→ **What the task requires**
Pull out each line in the entries below that contains the word "will".

[Click-target data]
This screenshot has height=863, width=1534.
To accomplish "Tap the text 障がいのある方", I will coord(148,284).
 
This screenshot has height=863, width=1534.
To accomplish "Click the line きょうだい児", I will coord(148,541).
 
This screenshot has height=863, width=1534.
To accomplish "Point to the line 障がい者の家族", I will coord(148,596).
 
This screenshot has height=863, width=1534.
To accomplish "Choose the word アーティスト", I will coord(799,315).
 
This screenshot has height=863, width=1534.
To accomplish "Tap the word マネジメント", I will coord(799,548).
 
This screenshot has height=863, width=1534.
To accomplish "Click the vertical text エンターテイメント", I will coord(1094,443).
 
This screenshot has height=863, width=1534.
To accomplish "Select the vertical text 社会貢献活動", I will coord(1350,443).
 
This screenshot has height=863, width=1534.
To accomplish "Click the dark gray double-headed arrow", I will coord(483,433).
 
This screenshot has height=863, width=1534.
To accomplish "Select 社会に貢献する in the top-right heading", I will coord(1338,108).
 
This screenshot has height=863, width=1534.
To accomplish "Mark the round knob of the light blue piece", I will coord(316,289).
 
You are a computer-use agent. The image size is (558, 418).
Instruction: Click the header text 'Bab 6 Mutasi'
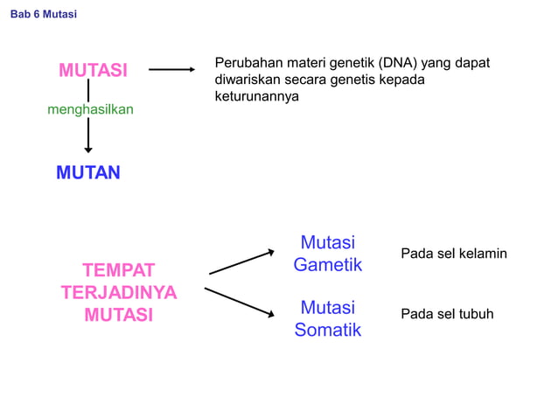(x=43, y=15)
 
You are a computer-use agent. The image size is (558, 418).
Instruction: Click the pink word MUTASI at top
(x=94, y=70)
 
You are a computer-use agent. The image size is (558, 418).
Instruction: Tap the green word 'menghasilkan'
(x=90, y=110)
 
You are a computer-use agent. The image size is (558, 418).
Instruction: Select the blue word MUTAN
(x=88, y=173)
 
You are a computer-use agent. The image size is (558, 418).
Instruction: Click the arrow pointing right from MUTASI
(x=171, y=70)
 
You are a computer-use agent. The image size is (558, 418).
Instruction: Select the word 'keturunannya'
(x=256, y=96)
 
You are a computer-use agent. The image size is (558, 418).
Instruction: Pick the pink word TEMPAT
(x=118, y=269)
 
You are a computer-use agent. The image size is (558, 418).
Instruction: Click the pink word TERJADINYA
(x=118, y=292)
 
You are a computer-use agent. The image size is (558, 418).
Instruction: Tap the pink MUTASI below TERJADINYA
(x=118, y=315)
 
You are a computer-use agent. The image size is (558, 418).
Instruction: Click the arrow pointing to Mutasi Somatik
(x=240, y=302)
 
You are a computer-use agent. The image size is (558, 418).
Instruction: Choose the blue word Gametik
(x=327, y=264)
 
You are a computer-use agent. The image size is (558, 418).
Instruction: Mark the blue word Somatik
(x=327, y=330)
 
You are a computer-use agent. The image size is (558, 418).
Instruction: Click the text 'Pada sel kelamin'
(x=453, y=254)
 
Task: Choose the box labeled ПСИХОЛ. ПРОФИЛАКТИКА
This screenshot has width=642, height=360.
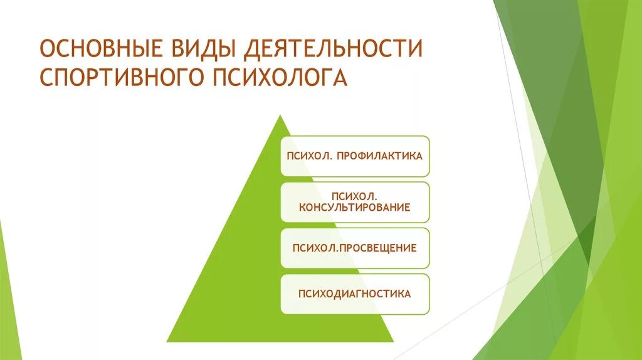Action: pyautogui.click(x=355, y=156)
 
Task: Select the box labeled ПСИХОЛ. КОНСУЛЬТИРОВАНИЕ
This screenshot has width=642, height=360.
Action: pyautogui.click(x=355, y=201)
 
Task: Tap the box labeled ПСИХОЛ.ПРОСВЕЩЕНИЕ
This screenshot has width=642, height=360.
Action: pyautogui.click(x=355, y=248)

→ **Answer for this exercise**
To accomplish "Tap the text 障がいのある方", I will coord(148,284).
To accomplish "Click the line きょうだい児", I will coord(148,541).
To accomplish "Point to the line 障がい者の家族", I will coord(148,596).
To accomplish "Choose the word アーティスト", I will coord(799,315).
To accomplish "Tap the word マネジメント", I will coord(799,548).
To accomplish "Click the vertical text エンターテイメント", I will coord(1094,443).
To accomplish "Select the vertical text 社会貢献活動", I will coord(1350,443).
To accomplish "Click the dark gray double-headed arrow", I will coord(483,433).
To accomplish "Select 社会に貢献する in the top-right heading", I will coord(1338,108).
To accomplish "Mark the round knob of the light blue piece", I will coord(316,289).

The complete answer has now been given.